LONDON - Leaders wranggled yesterday on how to fix the global economy, with France and Germany demanding tough action by a 20-nation summit and President Barack Obama warning the United States would stop being a "voracious consumer".

LONDON - Leaders wranggled yesterday on how to fix the global economy, with France and Germany demanding tough action by a 20-nation summit and President Barack Obama warning the United States would stop being a "voracious consumer".

French President Nicolas Sarkozy, who has threatened to walk out of today's London summit, said France and Germany rejected the current summit proposals on reforming the financial system and cracking down on tax havens and corporate bonuses.

Obama and British Prime Minister Gordon Brown, who is struggling to bridge the G20 summit gap, played down the differences but not the scope of the crisis that the summit will have to confront.

"Make no mistake, we are facing the most severe economic crisis since World War Two.

"The global economy is now so fundamentally interlinked that we can only meet this challenge together," Obama said.

But he insisted that while the summit had a duty to produce "the most substantive outcome possible," the "separation between the various parties has been vastly over-stated".

Obama has said stimulus and regulation are needed but said the United States could not shoulder all the responsibility for creating new growth.

The US will have to tackle its huge deficits, while the world has long seen the superpower as a "voracious consumer" that will have to change, Obama said.

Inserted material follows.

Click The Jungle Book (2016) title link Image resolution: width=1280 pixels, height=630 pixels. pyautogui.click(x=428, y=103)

With thousands of anti-summit demonstrators gathering in London's financial district, representatives of the Group of 20 leaders negotiated through the night seeking to overcome the rift on the summit communique.

But Sarkozy said there had been no agreement. "Neither France nor Germany are satisfied with the proposals as they stand," said the French leader, who has threatened to walk out of the summit if the measures are not bolstered to his liking.

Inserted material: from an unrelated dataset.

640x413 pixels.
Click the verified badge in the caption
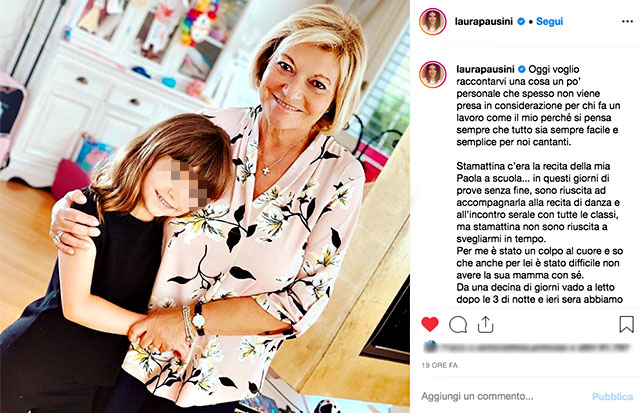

"I will not associate myself with a false summit that concludes with a statement of hollow compromises, that does not address the problems that we face," he warned.

German Chancellor Angela Merkel has spoken out against governments like the US and Britain spending their way out of the crisis.

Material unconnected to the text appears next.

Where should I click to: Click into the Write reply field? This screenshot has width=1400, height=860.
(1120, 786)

But her fears were dismissed by Prime Minister Taro Aso of Japan, whose country has spent massively over the past decade to re-ignite the economy.

"Because of the experience of the past 15 years, we know what is necessary, while countries like the US and European nations may be facing this for the first time," Aso told the Financial Times newspaper.

China's President Hu Jintao headed for London reaffirming calls for reform, efforts against protectionism and reaffirmed the need to prevent this crisis from reoccurring.

Protests against the summit started with thousands of noisy demonstrations in the city's financial district. About 2500 police were deployed across the city to protect the arriving leaders.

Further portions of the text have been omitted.